Bonding é basicamente a manutenção de um relacionamento. Assim como você leva seu carro para revisar depois de X km rodados para assegurar que ele continue “saudável”, relacionamentos também precisam de checagem, manutenção e cuidados. É o bonding que mantém um relacionamento vivo e feliz. Sabe aquele discurso clichê, de que relacionamentos são como plantinhas, tem que regar, tem que cuidar, se não elas morrem? Pois é, o bonding é esse cuidado.

“Mas Sally, está tudo funcionando bem, acho que no meu caso não precisa”. Precisa. No caso de todo mundo precisa. Você não é a mesma pessoa que era um ano atrás, portanto, quem se relaciona com você tem que se atualizar diariamente sobre quem você, o que você pensa, o que você quer, caso contrário, estará se relacionando com o você de um ano atrás, que não corresponde mais à realidade, e isso gerará muitos problemas e frustrações.

Quantos casais não conseguem apontar um problema concreto mas, ainda assim, acabam se distanciando sem perceber e, quando se dão conta, são apenas pessoas que moram debaixo do mesmo teto? Renovar os vínculos diariamente é parte inerente a um relacionamento saudável. E nem ao menos é um esforço, pois, se você gosta da pessoa, tem interesse nela, acaba sendo um prazer se aprofundar na sua mente e na sua vida.
O que nos leva a um segundo mal-entendido: convivência, por si, não gera bonding. É possível morar debaixo do mesmo teto e que a pessoa seja uma completa estranha para você. Inclusive acontece com casais que se relacionam faz muito tempo: acham que por morar junto a simples convivência vai reforçar os vínculos e, aos poucos, vão se distanciando, não cultivando interesses em comum, se desconhecendo e se afastando mental e emocionalmente.

Bonding é ativo, não é passivo. Só se cultiva bonding com ações direcionadas para isso. E se você não as faz, vira aquela relação superficial que parece eternamente estagnada no tempo, que não evoluí e que, fatalmente, como tudo que não evoluí, fica para trás e acaba perdendo o sentido.

E não é uma tarefa que se possa desempenhar sozinho. Bonding é bilateral, não adianta que um faça se o outro não colabora e não faz de volta. O interesse tem que ser mútuo. Não adianta que uma pessoa conheça a outra muito bem, como a palma da mão, mas não seja recíproco. Relações só crescem, se aprofundam e se tornam fortes quando o bonding é uma via de mão dupla.

E, não se engane, sem bonding uma relação não será nem forte nem profunda. Pode até ser duradoura (é incrível o que o ser humano consegue quando está determinado a se acomodar), mas sempre terá uma brecha para que um terceiro entre e a desfaça ou para que o encanto apenas desapareça sem que ninguém entenda muito bem o motivo.

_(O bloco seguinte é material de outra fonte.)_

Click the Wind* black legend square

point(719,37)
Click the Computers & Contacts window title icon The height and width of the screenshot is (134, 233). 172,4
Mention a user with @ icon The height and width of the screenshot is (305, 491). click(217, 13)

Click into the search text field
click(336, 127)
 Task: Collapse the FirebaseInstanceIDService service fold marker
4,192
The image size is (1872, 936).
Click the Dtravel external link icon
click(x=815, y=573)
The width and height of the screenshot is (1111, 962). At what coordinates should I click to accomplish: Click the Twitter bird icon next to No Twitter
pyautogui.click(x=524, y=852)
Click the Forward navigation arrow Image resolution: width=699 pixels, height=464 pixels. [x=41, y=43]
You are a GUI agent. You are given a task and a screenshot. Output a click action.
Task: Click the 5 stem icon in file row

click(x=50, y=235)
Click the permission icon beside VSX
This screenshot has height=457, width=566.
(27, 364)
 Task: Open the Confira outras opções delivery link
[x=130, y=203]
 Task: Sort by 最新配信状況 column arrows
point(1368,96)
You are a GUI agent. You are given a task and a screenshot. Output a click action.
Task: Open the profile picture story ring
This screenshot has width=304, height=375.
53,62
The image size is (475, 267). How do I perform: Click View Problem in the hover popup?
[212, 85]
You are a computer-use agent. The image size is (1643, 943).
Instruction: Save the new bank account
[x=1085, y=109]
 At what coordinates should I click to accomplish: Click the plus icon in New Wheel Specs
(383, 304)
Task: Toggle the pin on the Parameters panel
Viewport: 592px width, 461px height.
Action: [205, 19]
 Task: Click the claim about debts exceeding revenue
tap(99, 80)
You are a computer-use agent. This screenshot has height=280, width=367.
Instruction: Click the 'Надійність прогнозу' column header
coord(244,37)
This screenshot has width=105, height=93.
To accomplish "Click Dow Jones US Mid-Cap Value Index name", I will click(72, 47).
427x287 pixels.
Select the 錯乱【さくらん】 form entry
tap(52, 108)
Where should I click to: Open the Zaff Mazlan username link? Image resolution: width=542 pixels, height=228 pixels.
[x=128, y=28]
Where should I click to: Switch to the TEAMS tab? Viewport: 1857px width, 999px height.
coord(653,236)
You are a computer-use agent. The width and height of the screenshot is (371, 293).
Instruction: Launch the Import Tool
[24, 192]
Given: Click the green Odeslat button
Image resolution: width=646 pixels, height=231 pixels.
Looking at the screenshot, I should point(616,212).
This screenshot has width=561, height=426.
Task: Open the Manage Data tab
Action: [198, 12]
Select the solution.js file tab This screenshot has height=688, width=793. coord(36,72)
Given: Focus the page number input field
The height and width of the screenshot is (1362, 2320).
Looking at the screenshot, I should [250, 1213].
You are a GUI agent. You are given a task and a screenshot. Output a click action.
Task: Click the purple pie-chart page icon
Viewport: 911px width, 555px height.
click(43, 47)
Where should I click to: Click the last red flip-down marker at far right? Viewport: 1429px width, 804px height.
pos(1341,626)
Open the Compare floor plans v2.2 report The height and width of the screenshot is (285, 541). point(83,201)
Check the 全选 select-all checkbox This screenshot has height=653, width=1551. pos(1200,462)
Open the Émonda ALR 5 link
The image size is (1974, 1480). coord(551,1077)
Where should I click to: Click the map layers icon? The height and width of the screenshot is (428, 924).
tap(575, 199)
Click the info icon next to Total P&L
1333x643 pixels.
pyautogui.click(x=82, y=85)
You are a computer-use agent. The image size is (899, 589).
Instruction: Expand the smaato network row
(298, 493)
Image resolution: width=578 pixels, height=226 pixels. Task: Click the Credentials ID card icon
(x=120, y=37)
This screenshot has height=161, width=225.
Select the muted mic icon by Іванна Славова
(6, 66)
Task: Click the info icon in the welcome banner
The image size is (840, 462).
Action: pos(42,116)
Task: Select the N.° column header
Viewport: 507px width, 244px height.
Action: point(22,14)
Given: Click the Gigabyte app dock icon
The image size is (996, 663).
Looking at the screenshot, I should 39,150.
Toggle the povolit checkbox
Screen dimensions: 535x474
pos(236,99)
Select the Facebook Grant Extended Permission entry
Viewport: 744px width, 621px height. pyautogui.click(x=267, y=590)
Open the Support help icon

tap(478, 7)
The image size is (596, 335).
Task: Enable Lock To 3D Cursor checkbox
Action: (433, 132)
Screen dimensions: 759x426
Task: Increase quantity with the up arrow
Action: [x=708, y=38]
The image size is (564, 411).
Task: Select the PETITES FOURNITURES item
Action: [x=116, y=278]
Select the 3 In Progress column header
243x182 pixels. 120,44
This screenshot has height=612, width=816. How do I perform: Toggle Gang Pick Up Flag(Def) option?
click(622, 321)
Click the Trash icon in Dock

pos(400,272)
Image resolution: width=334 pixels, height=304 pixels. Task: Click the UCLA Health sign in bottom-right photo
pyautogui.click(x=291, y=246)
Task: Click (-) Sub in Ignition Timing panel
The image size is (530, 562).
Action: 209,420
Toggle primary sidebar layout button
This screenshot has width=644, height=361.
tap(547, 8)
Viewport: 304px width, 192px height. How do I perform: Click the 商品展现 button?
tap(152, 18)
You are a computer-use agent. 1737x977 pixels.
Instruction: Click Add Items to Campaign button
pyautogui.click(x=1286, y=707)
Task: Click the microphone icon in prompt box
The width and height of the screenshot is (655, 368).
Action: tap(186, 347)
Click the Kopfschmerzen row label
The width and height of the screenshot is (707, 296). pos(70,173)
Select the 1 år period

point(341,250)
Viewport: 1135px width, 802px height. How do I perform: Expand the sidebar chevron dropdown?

“Mas Sally, como faço para criar ou alimentar esse vínculo tão importante?”. Existem infinitas formas, vamos conversar sobre algumas e depois vamos conversar sobre como identificar quando algo se presta a esse papel ou não.

A primeira grande forma de bonding, a mais antiga e a mais barata é a conversa. Mas não qualquer conversa. Estamos falando de conversas longas e frequentes, conversas pessoais. Conversar sobre a outra pessoa, sobre si mesmo, sobre sentimentos, projetos, sonhos, passado, presente futuro.

Conversar sobre o tempo, sobre política ou sobre assuntos externos é interessante, mas, se não tiver um enfoque pessoal, não ajuda a criar ou reforçar um vínculo profundo, no máximo uma sensação idiota de pertencimento a um grupinho. E tem gente que parece que não sabe ter uma conversa com elementos internos, só externos.

“Mas Sally, o que é uma conversa com elementos internos?”. É uma conversa em que o o foco não é nada externo (política, futebol, notícias) e sim internos (sentimentos sobre si mesmo, desejos, projetos de vida, etc.).

Isso não quer dizer que assuntos externos estejam proibidos, é possível falar deles e também falar de você mesmo, mas, lembre-se: dar a sua opinião não é falar sobre você mesmo. Falar sobre você é compartilhar suas experiências interligadas com o assunto, seus sentimentos, mas não qualquer sentimento, os de vulnerabilidade, que você não sairia contando para alguém. Seus projetos, sonhos, objetivos, o que você é, o que você gostaria de ser, o que te assunta, o que te estimula, enfim, basicamente coisas que você não conversaria com colegas de trabalho ou pessoas com as quais não tem intimidade.

E este é um bom teste para saber se você está se aprofundando o necessário para criar um vínculo significativo: se o que você está conversando com a pessoa poderia ser postado em uma rede social, poderia ser dito a um colega de trabalho, poderia ser conversado em um elevador, você está na superficialidade, está no externo, está muito abaixo do necessário.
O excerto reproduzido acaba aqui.